- Born: Pontypridd, South Wales
- Known for: Research in statistics with applications primarily within ecology, epidemiology or medicine

= Ruth King (statistician) =

Ruth King (née Langham) FRSE FLSW is the current Thomas Bayes' Chair of Statistics in the School of Mathematics at the University of Edinburgh, having held the position since 2015. Prior to this she held positions at the University of Cambridge and the University of St Andrews.

Her main research interests are "Capture-recapture; Bayesian inference; hidden (semi-)Markov models; state-space models; missing data; applications in ecology and epidemiology".Her research focuses on the development of novel statistical techniques applied to a range of different application areas, particularly within ecology, epidemiology or medicine. This research is often interdisciplinary in nature, relying on strong collaborative links with other researchers.She was recognised by the Royal Society of Edinburgh as one of Scotland's leading female scientists in their exhibition and elected as a Fellow in 2018. She was also elected a fellow of the Learned Society of Wales in 2017, and a Fellow of the Institute of Mathematical Statistics in 2022.

== Career and research ==
She graduated with a BSc in Mathematics with Statistics in 1998, and completed a PhD in 2001, both from the University of Bristol. In her final year of undergraduate she was awarded the 'Henry Ronald Hasse Prize'. Her PhD was supervised by Steve Brooks.

Following her PhD she worked as a research associate at the University of Cambridge, from 2001 to 2003.

From 2003 to 2005, she was an EPSRC post-doctoral fellow.

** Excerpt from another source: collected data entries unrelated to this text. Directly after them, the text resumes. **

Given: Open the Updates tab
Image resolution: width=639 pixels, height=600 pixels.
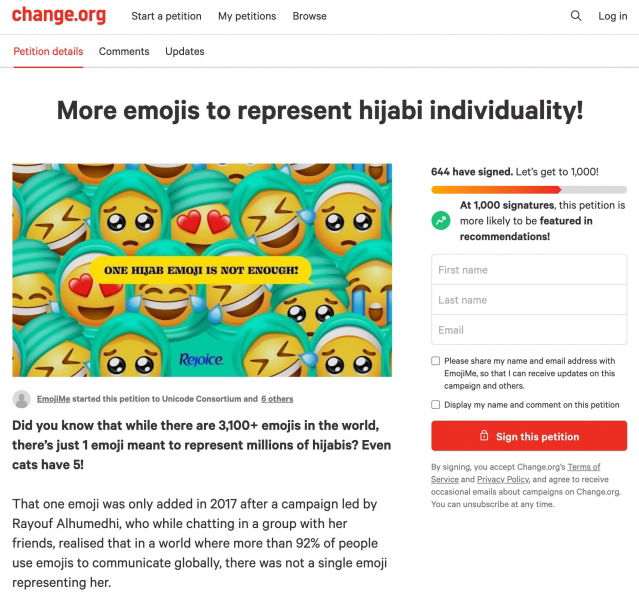Looking at the screenshot, I should point(185,51).
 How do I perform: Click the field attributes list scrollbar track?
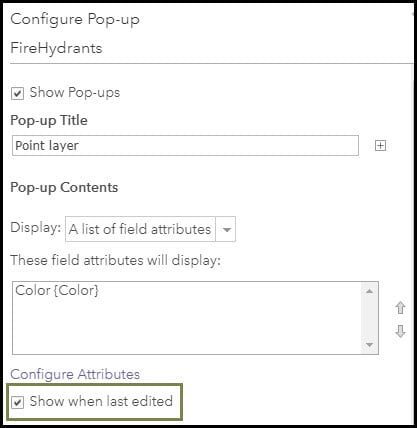369,318
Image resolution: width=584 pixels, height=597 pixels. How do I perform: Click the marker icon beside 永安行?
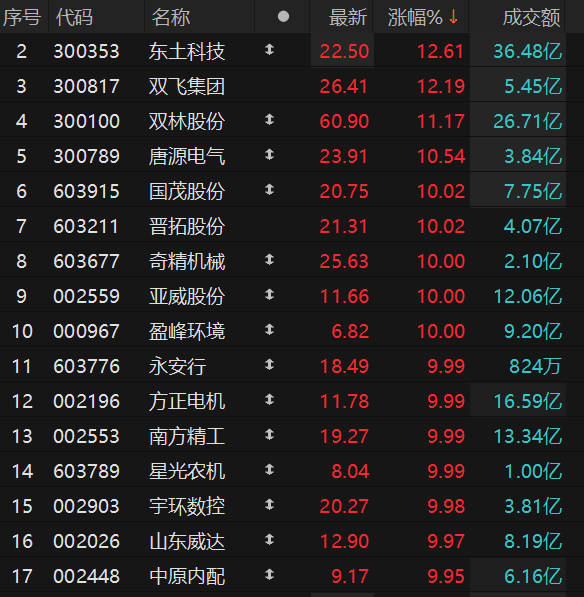[270, 365]
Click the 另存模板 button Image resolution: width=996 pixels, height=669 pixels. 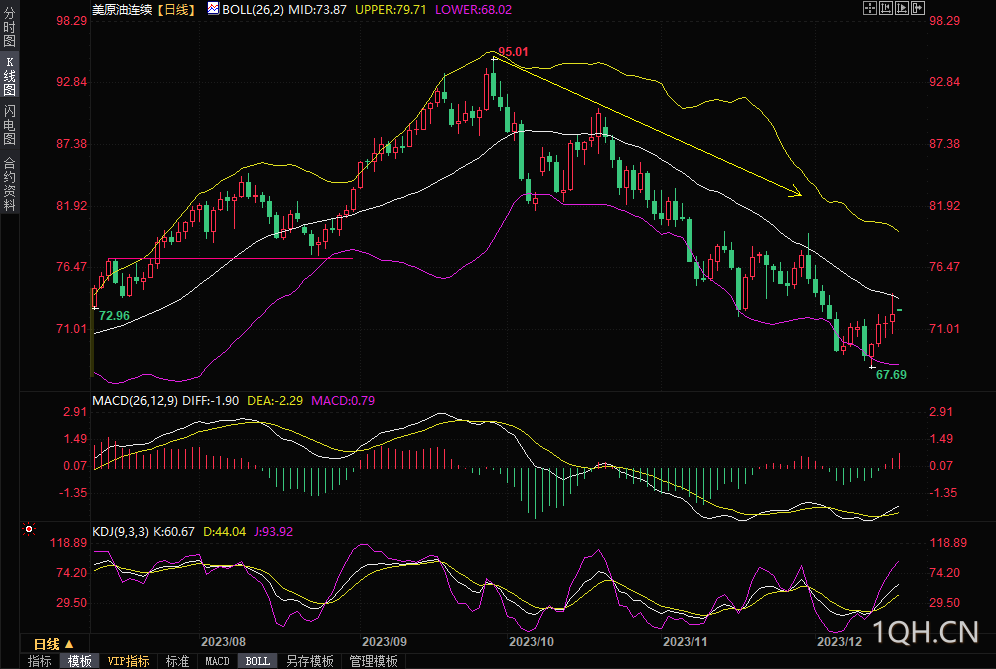click(x=309, y=661)
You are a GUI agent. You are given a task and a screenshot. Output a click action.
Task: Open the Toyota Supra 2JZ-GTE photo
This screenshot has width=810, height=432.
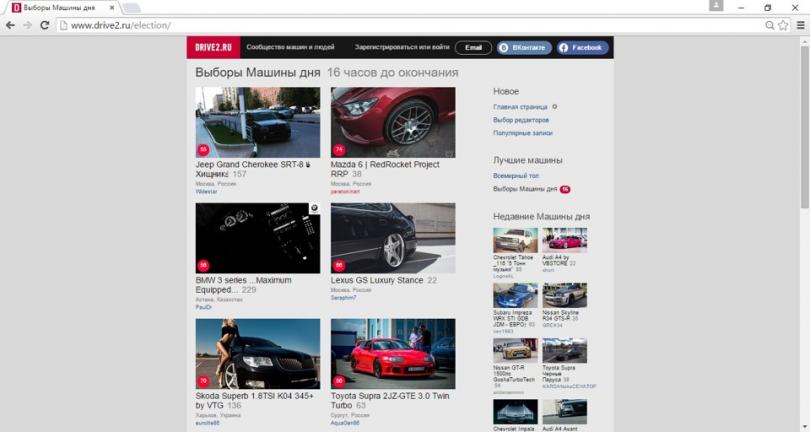pos(393,354)
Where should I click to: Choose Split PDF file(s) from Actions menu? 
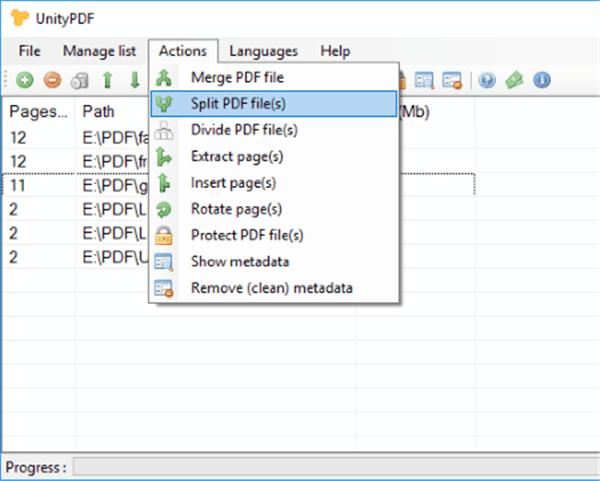[x=274, y=104]
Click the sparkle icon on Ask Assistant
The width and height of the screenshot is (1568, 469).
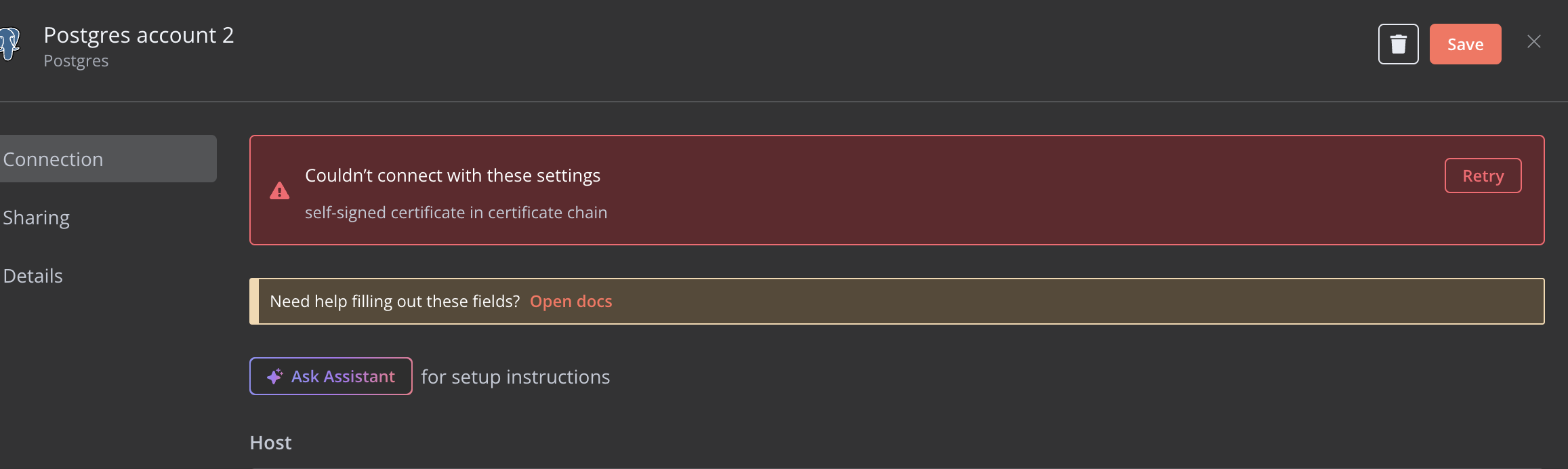[x=274, y=376]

From 2003 to 2010, she was a lecturer in Statistics at the University of St Andrews, then a reader in Statistics from 2010 to 2015.

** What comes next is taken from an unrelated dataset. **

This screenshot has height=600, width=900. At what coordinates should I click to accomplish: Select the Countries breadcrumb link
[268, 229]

Currently, she is the Thomas Bayes' Chair of Statistics at the University of Edinburgh, a post she has held since 2015.

She has spoken at numerous Conferences, in a number of countries, throughout her career.

In 2019, she co-organised the ICMS workshop on "Addressing Statistical Challenges of Modern Technological Advances" as well as the "Global Expert Working Group on Multiple Systems Estimation of Modern Slavery" in Edinburgh.

She has 69 publications on "Google Scholar" since 2001, with a total of 1370 citations since 2014 (as of June 2019), and 2213 citations overall.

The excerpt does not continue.